[Information provided]
#####
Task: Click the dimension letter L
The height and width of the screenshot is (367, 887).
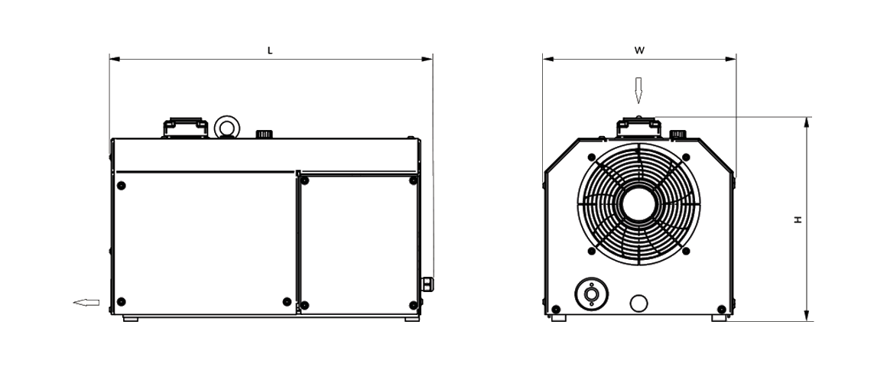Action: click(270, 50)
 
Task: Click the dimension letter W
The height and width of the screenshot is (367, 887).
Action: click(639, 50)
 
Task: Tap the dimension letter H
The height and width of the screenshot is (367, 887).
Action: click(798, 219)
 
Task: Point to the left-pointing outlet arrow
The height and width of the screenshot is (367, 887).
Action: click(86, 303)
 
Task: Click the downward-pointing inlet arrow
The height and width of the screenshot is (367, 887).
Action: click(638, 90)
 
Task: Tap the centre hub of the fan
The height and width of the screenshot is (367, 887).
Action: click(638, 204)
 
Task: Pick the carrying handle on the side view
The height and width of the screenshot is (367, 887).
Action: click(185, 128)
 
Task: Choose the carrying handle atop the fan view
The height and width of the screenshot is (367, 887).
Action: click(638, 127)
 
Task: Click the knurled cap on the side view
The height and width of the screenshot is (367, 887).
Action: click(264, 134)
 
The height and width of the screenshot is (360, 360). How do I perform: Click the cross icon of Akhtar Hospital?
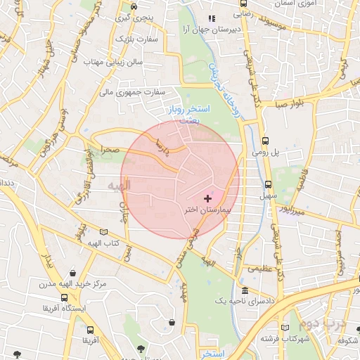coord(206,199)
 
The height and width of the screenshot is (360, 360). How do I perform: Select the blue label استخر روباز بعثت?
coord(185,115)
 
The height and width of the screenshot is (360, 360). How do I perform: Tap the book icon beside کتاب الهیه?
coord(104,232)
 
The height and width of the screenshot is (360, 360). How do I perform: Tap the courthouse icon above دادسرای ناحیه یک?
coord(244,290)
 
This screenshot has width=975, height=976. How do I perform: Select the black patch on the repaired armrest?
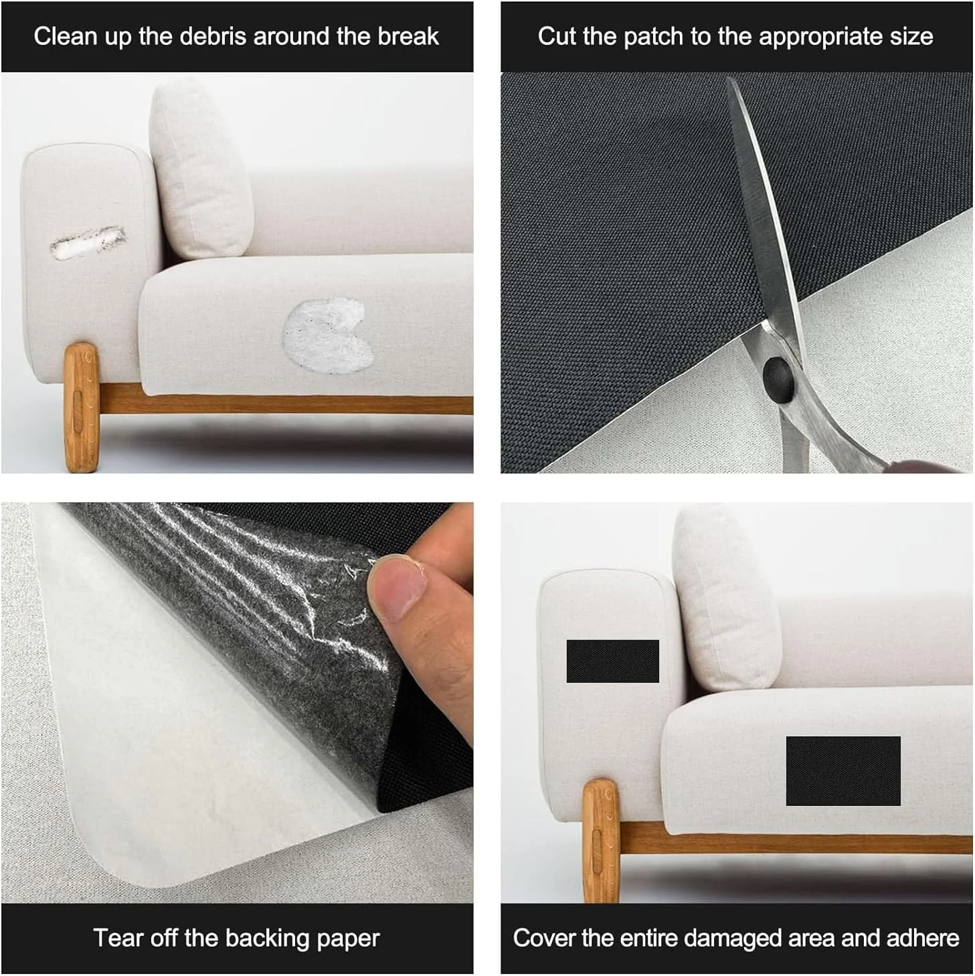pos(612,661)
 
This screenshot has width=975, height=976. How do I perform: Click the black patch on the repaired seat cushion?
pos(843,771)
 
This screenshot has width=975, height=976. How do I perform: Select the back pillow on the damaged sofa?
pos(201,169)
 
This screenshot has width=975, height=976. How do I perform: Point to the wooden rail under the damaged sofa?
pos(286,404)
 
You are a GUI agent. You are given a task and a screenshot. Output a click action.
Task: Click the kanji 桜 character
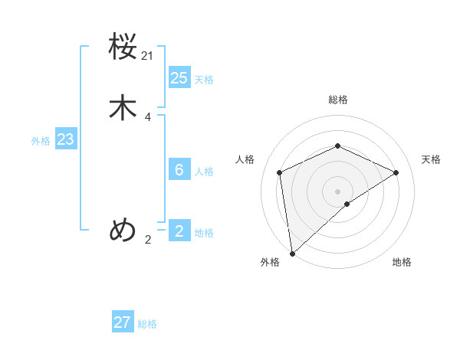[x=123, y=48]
#####
[Aim of the task]
Rewrite the entire listing above, replacing "damaged sofa" with "torn sofa" and keeping everything else the same. Omit the pictures.

[Output]
Task: Click the dimension letter L
The height and width of the screenshot is (367, 887).
Action: click(270, 50)
 
Task: Click the dimension letter W
The height and width of the screenshot is (367, 887).
Action: click(639, 50)
 
Task: Tap the dimension letter H
The height and width of the screenshot is (367, 887).
Action: click(798, 219)
 
Task: Point to the left-pointing outlet arrow
The height and width of the screenshot is (367, 887).
Action: click(86, 303)
 
Task: Click the downward-pointing inlet arrow
The height and width of the screenshot is (367, 887).
Action: click(638, 90)
 
Task: Tap the centre hub of the fan
The height and width of the screenshot is (367, 887).
Action: click(638, 204)
 
Task: Pick the carrying handle on the side view
The height and width of the screenshot is (367, 887).
Action: click(185, 128)
 
Task: Choose the carrying handle atop the fan view
The height and width of the screenshot is (367, 887).
Action: click(638, 127)
 
Task: Click the knurled cap on the side view
The height and width of the screenshot is (367, 887).
Action: click(264, 134)
 
The height and width of the screenshot is (360, 360). How do I perform: Click the cross icon of Akhtar Hospital?
coord(206,199)
 
The height and width of the screenshot is (360, 360). How do I perform: Select the blue label استخر روباز بعثت?
coord(185,115)
 
The height and width of the screenshot is (360, 360). How do I perform: Tap the book icon beside کتاب الهیه?
coord(104,232)
 
The height and width of the screenshot is (360, 360). How do I perform: Tap the courthouse icon above دادسرای ناحیه یک?
coord(244,290)
 
This screenshot has width=975, height=976. How do I perform: Select the black patch on the repaired armrest?
pos(612,661)
 
This screenshot has width=975, height=976. How do I perform: Click the black patch on the repaired seat cushion?
pos(843,771)
 
This screenshot has width=975, height=976. How do I perform: Select the back pillow on the torn sofa?
pos(201,169)
 
This screenshot has width=975, height=976. How do I perform: Point to the wooden rail under the torn sofa?
pos(286,404)
 
You are a GUI agent. You are given a task and a screenshot. Output a click action.
Task: Click the kanji 桜 character
[x=123, y=48]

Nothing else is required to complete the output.